Quote the lines below word for word, starting at the line that contains "Task: Click the flame icon for Intentions" and ending at the line that contains "Open the hamburger menu icon".

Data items
⁂
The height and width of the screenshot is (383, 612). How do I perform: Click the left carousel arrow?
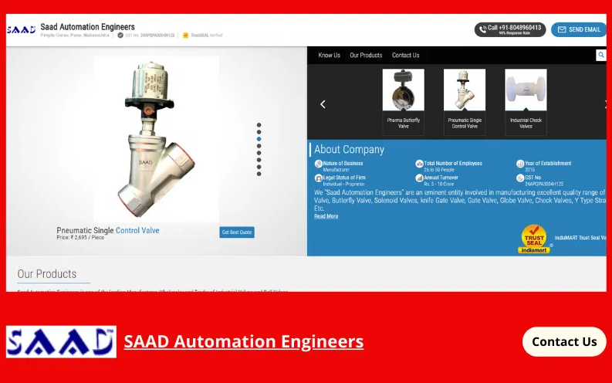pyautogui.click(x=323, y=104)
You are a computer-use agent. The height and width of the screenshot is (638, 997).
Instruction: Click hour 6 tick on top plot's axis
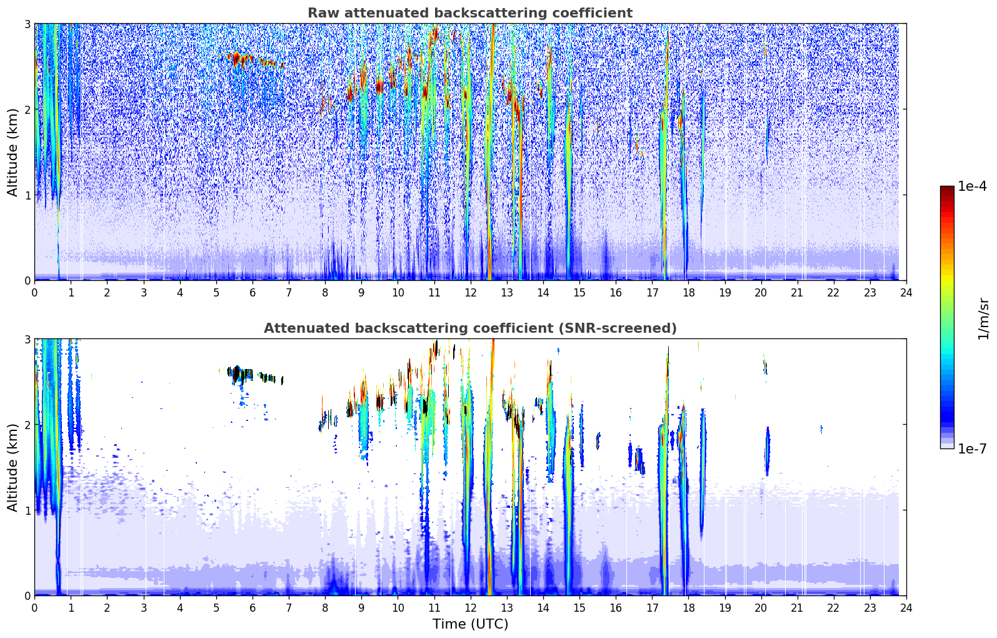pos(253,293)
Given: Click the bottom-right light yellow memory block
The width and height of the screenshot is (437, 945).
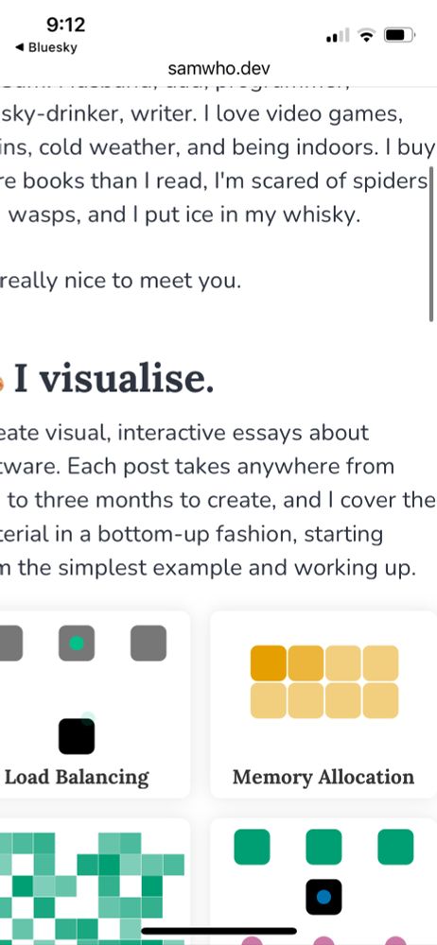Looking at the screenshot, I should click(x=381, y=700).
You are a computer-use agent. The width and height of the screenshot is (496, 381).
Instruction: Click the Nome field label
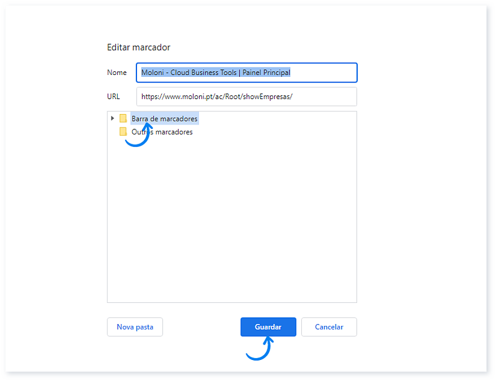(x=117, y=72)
⁂
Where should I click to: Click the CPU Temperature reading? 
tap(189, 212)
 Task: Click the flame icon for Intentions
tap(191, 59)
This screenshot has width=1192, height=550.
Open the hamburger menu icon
⁂
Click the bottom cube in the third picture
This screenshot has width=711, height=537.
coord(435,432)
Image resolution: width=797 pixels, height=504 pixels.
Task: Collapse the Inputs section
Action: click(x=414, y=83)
⁂
* _FINAL RESULT_
 Task: Click the flame icon for Intentions
tap(191, 59)
This screenshot has width=1192, height=550.
Open the hamburger menu icon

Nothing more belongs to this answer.